• Work to complete
With the pictures left out, transcribe exactly the lines from the one with "Given: Open the 2 Tickets quantity dropdown" through the end of the data.

• The data
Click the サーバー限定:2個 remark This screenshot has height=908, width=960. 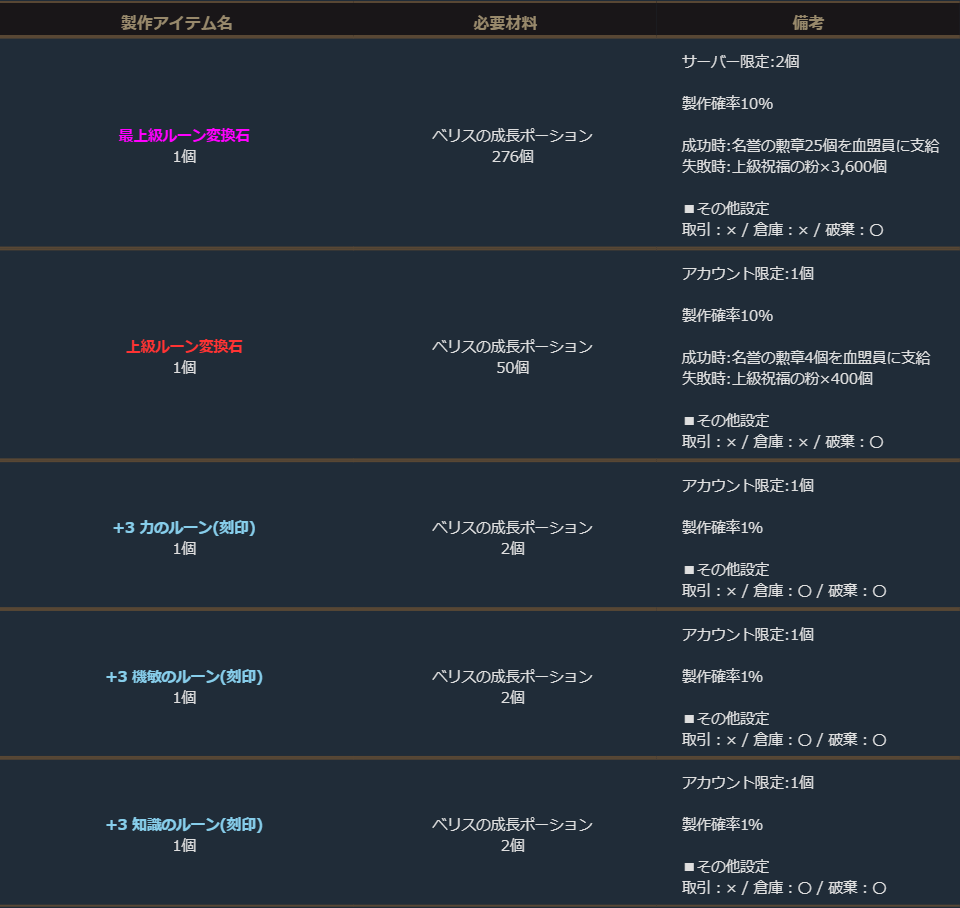[x=740, y=61]

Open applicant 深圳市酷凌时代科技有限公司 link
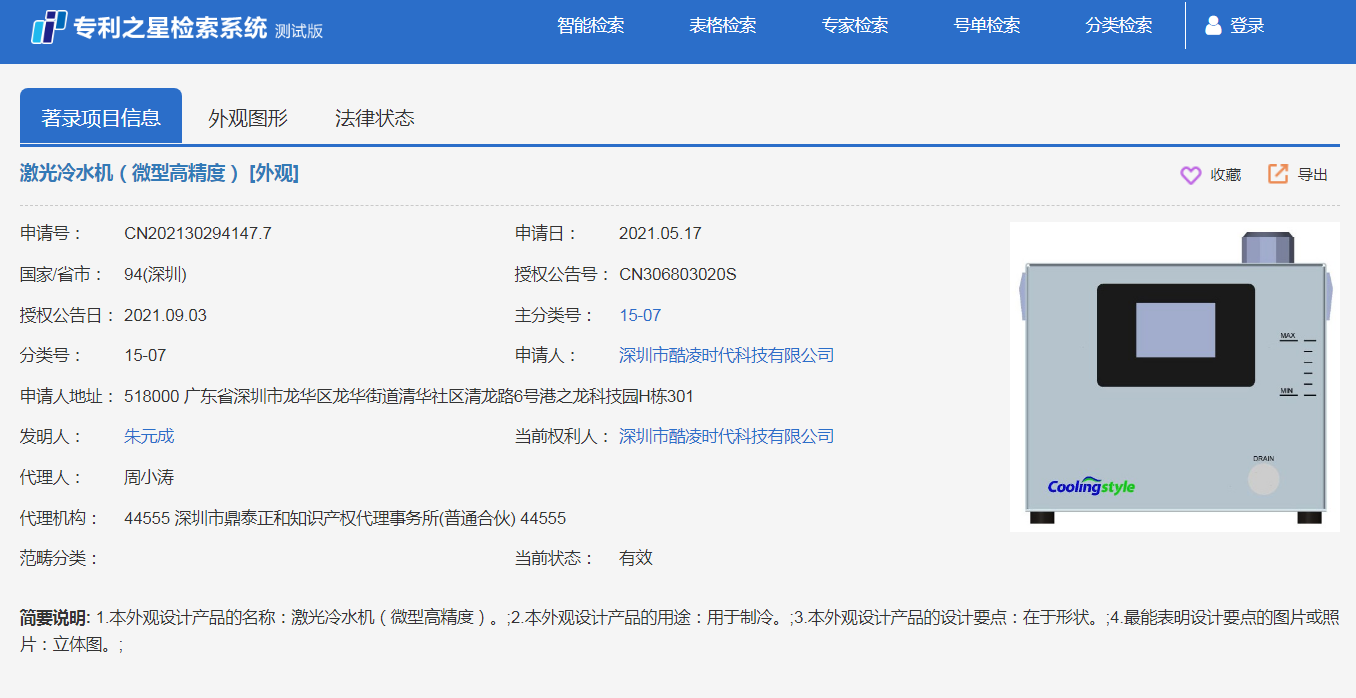[x=726, y=355]
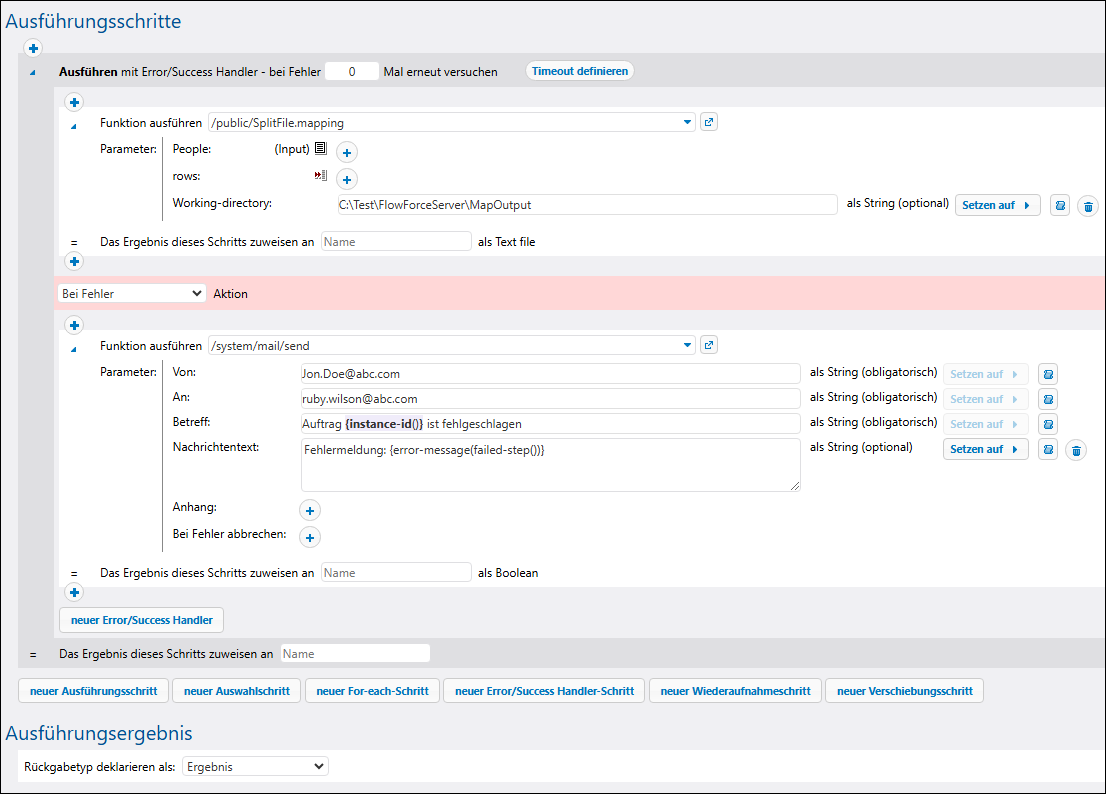Click the blue icon button beside the Von field
Image resolution: width=1106 pixels, height=794 pixels.
(x=1048, y=375)
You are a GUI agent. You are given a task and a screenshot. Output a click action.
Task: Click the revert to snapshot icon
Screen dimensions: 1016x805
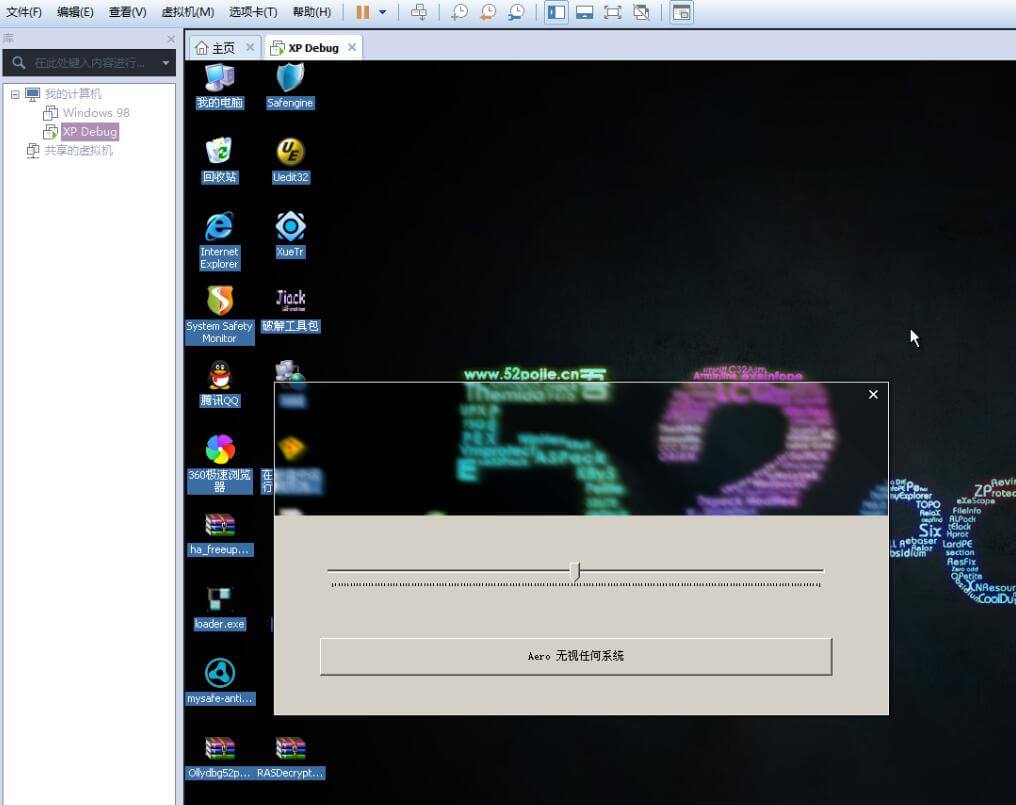coord(487,12)
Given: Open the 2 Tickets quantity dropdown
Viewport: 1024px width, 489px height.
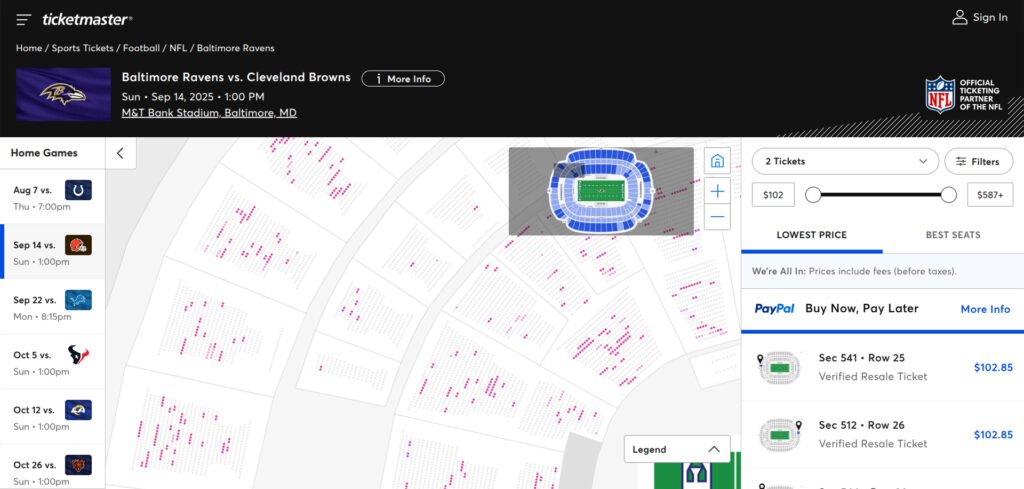Looking at the screenshot, I should click(x=845, y=161).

• Solved exercise
Given: Open the 2 Tickets quantity dropdown
Viewport: 1024px width, 489px height.
Looking at the screenshot, I should click(x=845, y=161).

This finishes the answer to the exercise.